Le collectif Femmes – Mixité CGT cheminot 72 s’adresse à l’ensemble des directions du groupe SNCF de la Sarthe :
Madame, Monsieur,
A l’occasion du 28 mai, Journée mondiale de l’hygiène menstruelle, la CGT cheminot de la Sarthe par la voix de son Collectif Femmes – Mixité vous interpelle pour prendre des mesures fortes afin de garantir la gratuité de ces produits essentiels et lutter contre la précarité qui frappe les femmes de plein fouet.
L’achat de serviettes, tampons, anti-douleurs s’élève entre 10 à 15 euros par mois, soit 120 à 180 euros par an (Source: Caisse d’Allocation Familiale). Une dépense qui peut être colossale lorsque le budget est limité.

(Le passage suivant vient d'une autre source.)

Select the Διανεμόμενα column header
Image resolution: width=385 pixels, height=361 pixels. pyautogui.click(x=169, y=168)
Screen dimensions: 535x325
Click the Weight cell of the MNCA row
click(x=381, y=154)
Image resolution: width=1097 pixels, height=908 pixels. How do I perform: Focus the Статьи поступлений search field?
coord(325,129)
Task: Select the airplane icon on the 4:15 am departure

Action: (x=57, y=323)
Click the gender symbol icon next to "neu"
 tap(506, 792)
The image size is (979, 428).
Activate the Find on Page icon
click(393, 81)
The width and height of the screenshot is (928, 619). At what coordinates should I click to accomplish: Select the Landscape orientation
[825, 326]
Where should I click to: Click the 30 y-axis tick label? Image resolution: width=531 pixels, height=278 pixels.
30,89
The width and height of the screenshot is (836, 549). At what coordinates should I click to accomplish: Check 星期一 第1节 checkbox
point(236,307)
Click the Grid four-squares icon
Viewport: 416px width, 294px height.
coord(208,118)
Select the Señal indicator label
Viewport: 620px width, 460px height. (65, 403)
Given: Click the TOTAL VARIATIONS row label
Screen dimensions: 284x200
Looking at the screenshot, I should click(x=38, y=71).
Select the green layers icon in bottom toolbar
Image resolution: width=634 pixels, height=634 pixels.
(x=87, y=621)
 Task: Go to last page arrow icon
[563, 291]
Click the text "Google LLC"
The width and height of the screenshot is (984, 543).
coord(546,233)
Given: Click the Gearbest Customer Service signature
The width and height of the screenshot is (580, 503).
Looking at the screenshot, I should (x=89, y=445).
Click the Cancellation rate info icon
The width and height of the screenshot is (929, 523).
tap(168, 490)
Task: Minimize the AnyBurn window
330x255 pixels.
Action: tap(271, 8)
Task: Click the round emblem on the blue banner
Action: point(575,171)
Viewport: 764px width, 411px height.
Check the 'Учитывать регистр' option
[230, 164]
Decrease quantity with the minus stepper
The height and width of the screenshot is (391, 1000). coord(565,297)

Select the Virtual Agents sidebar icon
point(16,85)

En France en 2024 : 1 femme sur 3 est confrontée à la précarité menstruelle, notamment chez les jeunes. 4 millions de femmes manquent de protections périodiques selon le ministère Chargé de l’égalité. Protections et antidouleur coûtent en moyenne 7,50€ par cycle à une femme ayant des règles d’une durée et d’un flux moyens, soit près de 3 800€ au cours de la vie. S’ajoutent des dépenses supplémentaires comme les visites chez un-e gynécologue, le rachat de sous-vêtements et de linge de lit abîmés par le sang menstruel.
Ce coût avoisinerait 100 à 150€ par an, soit 10€ pour chaque période de règles. C’est une charge supplémentaire pour les femmes, et encore plus pour celles en situation de précarité. Les dépenses liées aux menstruations, qui peuvent représenter jusqu’à 5 % du budget mensuel d’une femme, minent le pouvoir d’achat, surtout avec la hausse des prix.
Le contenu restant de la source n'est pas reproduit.